Ubicada en los años noventa, la historia nos lleva a un mundo donde la humanidad se enfrenta con los robots, con forma de animatronics. A pesar de contar con inteligencia artificial avanzada y realidad virtual, los detalles visuales no coinciden con la época representada: los teléfonos aún son de cable y los monitores de computadora siguen siendo de tubo, una mezcla de anacronismos que confunde y distrae.

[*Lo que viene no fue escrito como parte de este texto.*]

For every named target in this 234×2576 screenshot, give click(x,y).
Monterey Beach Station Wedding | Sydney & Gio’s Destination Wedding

La historia nos presenta a Michelle (Millie Bobby Brown), quien evoca estéticamente a Kim Basinger en esos años, una adolescente inmersa en un mundo donde robots con sentimientos son los protagonistas de una guerra cibernética. En su viaje, Michelle se encuentra con Keats (Chris Pratt), un traficante de buen corazón visualmente al estilo de Patrick Swayze, y una serie de robots aliados que ayudan a darle sentido a su misión: encontrar a su hermano en manos del Dr. Amherst (Ke Huy Quan). Stanley Tucci interpreta a un genio tecnológico pero desalmado a lo Elon Musk, y Giancarlo Esposito cumple con la función de ser su brazo armado.
El mayor atractivo de Estado eléctrico radica en su intento de recuperar la cultura pop de los años noventa, con referencias a dibujos animados, peinados batidos, motocicletas, la banda sonora compuesta por Alan Silvestri (Volver al futuro) y ropa de cuero con tachas. Incluso, la figura de Bill Clinton que pronuncia discursos en el film, añade una capa de surrealismo a la trama.

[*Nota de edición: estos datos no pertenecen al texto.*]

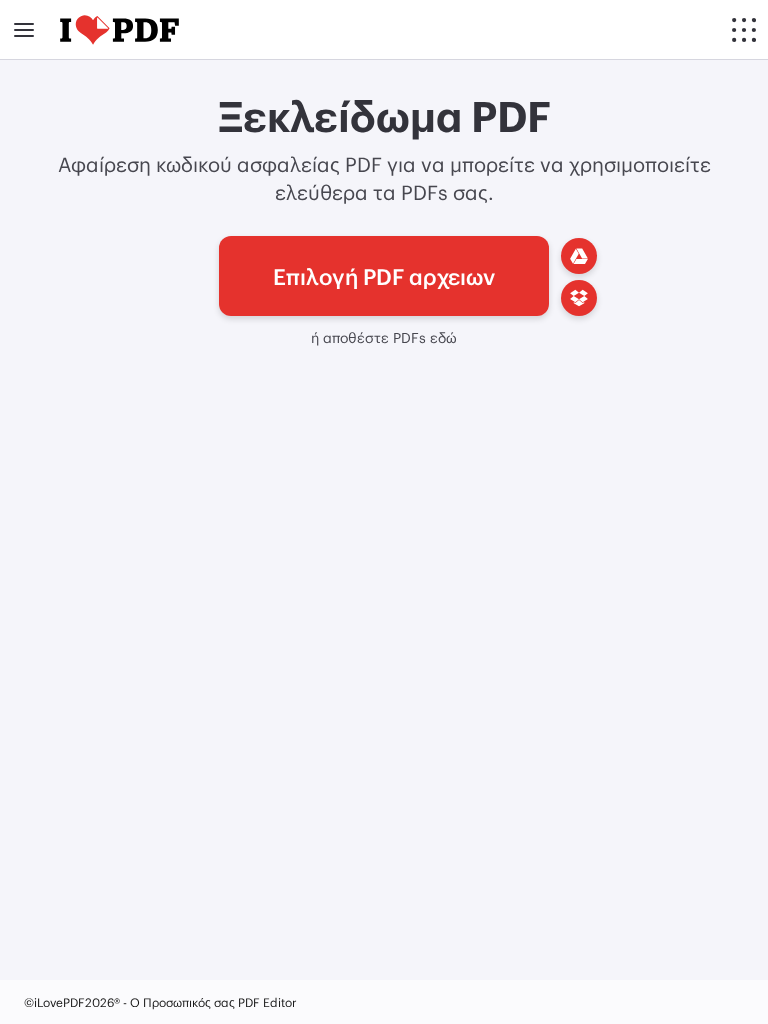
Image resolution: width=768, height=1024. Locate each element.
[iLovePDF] (119, 30)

La mezcla de guerra cibernética, realidad virtual y mundos alternativos al estilo de Stranger Things solo dificulta la comprensión del conflicto central, que gira en torno al rescate del hermano superdotado de la protagonista. Los chistes y momentos de humor, puestos para descontracturar la tensión dramática, no siempre resultan efectivos y, en ocasiones, rompen el tono de la película.
Estado eléctrico es de esas películas que pretenden abarcar todo: aventuras, épica, drama, mensaje social, nostalgia. Tal vez por querer ser todo eso al mismo tiempo termine siendo superficial. Algo que la convierte en una producción entretenida pero poco memorable.